読下 昨日よりをちをはしらすももとせの春の始はけふにそ有りける

解釈 昨日より以前のことは知らない、これからの百年の春の始めは、今日のこの時にある。

 

歌番号 1160 拾遺抄記載

詞書 屏風に

詠人 伊勢

原文 者累/\止 久毛為遠左志天 由幾布祢乃 由幾須衛止遠久 於毛本由留可奈

和歌 はるはると くもゐをさして ゆくふねの ゆくすゑとほく おもほゆるかな

読下 はるはると雲井をさして行く舟の行末とほくおもほゆるかな

解釈 はるばると雲井を指して行く舟の行方は遠くと思えます。

注意 詞書の「屏風」の持ち主により歌の解釈は持ち主の将来が遥か長いことを寿ぐとします。
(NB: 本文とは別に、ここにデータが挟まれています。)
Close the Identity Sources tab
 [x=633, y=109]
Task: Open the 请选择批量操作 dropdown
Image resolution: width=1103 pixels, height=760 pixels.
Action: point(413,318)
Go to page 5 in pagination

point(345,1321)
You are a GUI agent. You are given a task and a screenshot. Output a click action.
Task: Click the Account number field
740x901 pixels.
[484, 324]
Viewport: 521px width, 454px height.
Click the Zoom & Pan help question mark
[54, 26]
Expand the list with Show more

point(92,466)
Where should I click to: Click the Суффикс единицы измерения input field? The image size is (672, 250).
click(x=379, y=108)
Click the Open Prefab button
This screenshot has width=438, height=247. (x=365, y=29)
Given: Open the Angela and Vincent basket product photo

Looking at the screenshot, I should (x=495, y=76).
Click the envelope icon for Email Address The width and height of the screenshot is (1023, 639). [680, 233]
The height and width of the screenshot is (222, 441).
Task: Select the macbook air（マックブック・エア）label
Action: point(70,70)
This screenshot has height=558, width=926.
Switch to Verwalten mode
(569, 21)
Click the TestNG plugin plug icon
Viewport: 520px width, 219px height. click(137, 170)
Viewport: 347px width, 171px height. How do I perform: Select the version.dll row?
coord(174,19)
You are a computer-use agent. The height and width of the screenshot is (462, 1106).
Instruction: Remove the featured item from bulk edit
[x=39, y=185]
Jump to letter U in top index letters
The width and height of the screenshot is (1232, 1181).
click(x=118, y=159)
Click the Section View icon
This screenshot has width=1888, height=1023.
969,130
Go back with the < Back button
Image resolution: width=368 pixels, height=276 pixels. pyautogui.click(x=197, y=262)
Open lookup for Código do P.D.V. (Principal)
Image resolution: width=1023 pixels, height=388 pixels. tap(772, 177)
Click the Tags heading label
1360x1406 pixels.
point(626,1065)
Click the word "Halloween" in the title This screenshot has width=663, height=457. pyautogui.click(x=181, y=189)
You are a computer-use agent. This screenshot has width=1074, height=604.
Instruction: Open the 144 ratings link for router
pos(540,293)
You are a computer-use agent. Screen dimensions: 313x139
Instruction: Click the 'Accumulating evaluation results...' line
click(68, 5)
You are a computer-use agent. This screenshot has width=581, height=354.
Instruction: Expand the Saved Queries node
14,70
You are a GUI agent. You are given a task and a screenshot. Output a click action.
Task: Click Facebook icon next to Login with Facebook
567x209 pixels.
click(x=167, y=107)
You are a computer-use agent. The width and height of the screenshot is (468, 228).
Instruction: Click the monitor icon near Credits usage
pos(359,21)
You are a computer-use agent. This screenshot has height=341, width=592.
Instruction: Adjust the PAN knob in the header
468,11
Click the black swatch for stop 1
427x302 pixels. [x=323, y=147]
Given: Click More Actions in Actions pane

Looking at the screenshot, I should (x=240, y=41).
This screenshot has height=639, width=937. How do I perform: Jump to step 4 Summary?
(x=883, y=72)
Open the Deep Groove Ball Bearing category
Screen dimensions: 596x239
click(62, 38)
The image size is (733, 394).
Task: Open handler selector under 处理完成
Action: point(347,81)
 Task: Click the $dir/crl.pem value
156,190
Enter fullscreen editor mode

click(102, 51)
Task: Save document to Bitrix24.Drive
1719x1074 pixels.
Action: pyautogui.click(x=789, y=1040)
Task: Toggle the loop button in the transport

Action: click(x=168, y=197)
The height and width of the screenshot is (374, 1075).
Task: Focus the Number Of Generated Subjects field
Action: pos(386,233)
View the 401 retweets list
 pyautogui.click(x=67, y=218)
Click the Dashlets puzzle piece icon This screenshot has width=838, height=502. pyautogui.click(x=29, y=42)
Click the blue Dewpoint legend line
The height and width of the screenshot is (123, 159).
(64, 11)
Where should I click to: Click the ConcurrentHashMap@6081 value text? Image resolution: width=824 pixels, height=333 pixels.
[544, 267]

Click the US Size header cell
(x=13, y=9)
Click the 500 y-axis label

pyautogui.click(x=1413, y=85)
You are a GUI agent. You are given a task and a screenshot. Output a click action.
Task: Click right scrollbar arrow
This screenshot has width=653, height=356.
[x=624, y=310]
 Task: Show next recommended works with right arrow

ただ、何時の時の、誰の屏風かは、解釈者次第です。

 

歌番号 1161

詞書 九条右大臣の五十賀、屏風に、竹ある所に花の木ちかくあり

詠人 もとすけ

原文 者奈乃恵呂毛 止幾者奈良奈无 奈与多計乃 奈可幾与尓遠久 川由之加々良者

和歌 はなのいろも ときはならなむ なよたけの なかきよにおく つゆしかからは

読下 花の色もときはならなんなよ竹のなかきよにおくつゆしかからは

解釈 花の色は常盤であって欲しい、なよ竹の長い節(よ)に置く露、その言葉の響きのように、これまでの長い世に齢を置く、このようにこれからもあるのならば。

 

歌番号 1162

詞書 ためあきらの朝臣、きのかみに侍りける時に、ちひさきこをいたきいてて、これいのれ、いのれ、といひたるうたよめといひ侍りけれは

詠人 もとすけ

原文 与呂徒世遠 加曽部武毛乃者 幾乃久尓乃 知比呂乃者万乃 万佐己奈利个利

和歌 よろつよを かそへむものは きのくにの ちひろのはまの まさこなりけり

読下 よろつ世をかそへむ物はきのくにのちひろのはまのまさこなりけり

解釈 萬代を数えるものは、紀国の千尋の浜の真砂を数えるもの、その言葉の響きではありませんが、まさに貴方の子であります。

 

歌番号 1163

詞書 東宮のいしなとりのいしめしけれは、三十一をつつみて、ひとつにひともしをかきてまゐらせける

詠人 よみ人しらす

原文 己遣武左者 飛登日毛加部武 左々礼以之乃 加者留美奈止留 与者日以久与曽

和歌 こけむさは ひろひもかへむ さされいしの かすをみなとる よはひいくよそ

読下 こけむさはひろひもかへむさされいしのかすをみなとるよはひいくよそ

解釈 この石に苔が生したら、また、石を拾って換えましょう、さざれ石の数を、皆、読み取るのに、一体、齢は幾代ほどでしょうか。

注意 句の頭「こひさかよ」は「請ふ栄代」でもあります。